Le parcours du combattant de la maman bouleverse le personnel. « La goutte qui a fait déborder mon vase a été le résultat encore positif après un mois de séparation avec son bébé », raconte Sophie Gravel, coordonnatrice de la trajectoire mère-enfant.

Mme Gravel soumet alors l’idée à la Dre Quach que la sœur d’Emmanuelle – elles sont très proches – puisse venir prendre le bébé en peau à peau à la place de la maman. Le peau-à-peau ou méthode kangourou est la seule façon de sortir un bébé prématuré de son incubateur. D’habitude, seuls les parents peuvent le faire. La Dre Quach accepte à condition que la sœur obtienne deux résultats négatifs consécutifs.

La sœur viendra faire la connaissance de son neveu alors que les parents assistent à la scène via FaceTime. Pendant ce temps, Emmanuelle continue à tirer son lait. Un jour, elle se met à faire de la fièvre. Est-ce la COVID-19 ? s’inquiète-t-elle. Ce sera plutôt une mastite (inflammation des seins). Même si elle souffre, elle s’accroche à l’image de Yahel qui devient plus fort grâce à son lait.

Le samedi 23 mai, la maman reçoit enfin la nouvelle tant attendue. Et s’empresse de texter sa consultante en lactation. « Je suis impatiente là. Enfin », écrit-elle dans son message suivi d’une série d’émojis de joie. Un second test confirmera le premier résultat. La visite est prévue le lundi.

« Je n’ai fait que penser à cette maman toute la fin de semaine et à ce que nous pouvions faire pour lui témoigner tout notre soutien », raconte Sophie Gravel de l’équipe de néonatalogie. Elle a l’idée d’organiser une haie d’honneur.

Accompagnée par l’infirmière Amélie Ouellet jusqu’à l’étage de néonatalogie, Emmanuelle a le souffle coupé à l’ouverture des portes de l’ascenseur. Tout le personnel – médecins, infirmières, inhalothérapeutes, préposés aux bénéficiaires et préposés à la salubrité – l’attend le long du corridor. La maman est applaudie à tout rompre. Plusieurs essuient une larme.

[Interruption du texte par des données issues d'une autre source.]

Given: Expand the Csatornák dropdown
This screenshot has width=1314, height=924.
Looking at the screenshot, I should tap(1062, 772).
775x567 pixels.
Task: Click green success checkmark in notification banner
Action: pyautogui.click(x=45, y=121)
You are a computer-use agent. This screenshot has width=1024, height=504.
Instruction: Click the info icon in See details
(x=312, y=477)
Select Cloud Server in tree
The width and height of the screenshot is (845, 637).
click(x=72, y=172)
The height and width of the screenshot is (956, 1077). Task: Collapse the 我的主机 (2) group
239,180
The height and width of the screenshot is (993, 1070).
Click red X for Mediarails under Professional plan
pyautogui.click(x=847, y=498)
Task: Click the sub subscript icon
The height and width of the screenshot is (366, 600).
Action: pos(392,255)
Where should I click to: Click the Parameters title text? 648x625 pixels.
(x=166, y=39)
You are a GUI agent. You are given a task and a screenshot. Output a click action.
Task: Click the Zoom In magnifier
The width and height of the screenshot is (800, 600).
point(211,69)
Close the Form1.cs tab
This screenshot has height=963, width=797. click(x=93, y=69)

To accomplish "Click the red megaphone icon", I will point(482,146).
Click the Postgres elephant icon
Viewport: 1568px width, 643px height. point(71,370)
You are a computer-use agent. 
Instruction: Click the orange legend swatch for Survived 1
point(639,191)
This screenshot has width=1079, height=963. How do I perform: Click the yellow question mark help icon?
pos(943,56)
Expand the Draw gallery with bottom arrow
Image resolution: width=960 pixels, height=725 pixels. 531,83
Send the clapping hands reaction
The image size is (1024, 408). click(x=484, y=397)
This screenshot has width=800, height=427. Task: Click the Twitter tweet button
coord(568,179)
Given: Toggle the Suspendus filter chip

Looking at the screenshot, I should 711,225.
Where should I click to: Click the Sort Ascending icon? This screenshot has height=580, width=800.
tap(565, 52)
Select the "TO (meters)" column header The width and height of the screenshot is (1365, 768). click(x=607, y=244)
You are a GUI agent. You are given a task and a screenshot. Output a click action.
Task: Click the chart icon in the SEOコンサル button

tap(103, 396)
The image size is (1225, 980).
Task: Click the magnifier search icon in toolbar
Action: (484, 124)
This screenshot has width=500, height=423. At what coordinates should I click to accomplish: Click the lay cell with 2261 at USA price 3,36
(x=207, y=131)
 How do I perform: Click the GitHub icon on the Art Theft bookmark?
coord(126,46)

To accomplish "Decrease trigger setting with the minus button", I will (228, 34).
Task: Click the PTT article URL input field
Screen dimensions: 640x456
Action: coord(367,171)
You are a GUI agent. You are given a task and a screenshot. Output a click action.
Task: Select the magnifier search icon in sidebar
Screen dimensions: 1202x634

PHOTO FOURNIE PAR LE CHU SAINTE-JUSTINE

Emmanuelle au moment où elle voit son bébé pour la première fois, 55 jours après sa naissance

À l’approche de la chambre 63, son cœur bat fort. « J’avais peur d’y rentrer », se souvient-elle. Yahel dort paisiblement. Un masque respiratoire lui couvre une partie du visage ; un tube de gavage le relie à une pompe. « C’est mon petit garçon, ça ? Mon bébé à moi ? », se dit-elle.

Depuis le 25 mai, la maman passe ses journées à l’hôpital. L’enfant – qui pèse aujourd’hui 2,61 kg – a quitté les soins intensifs. Il pourrait obtenir son congé de l’hôpital à la mi-juillet, peut-être même avant, puisqu’il évolue bien.

« Je ne connaissais pas Sainte-Justine avant. Je me suis dit wow, lance la maman, émue. Je ne sais pas par quelle chance je suis atterrie ici. »

Emmanuelle* nous a demandé de taire son nom de famille.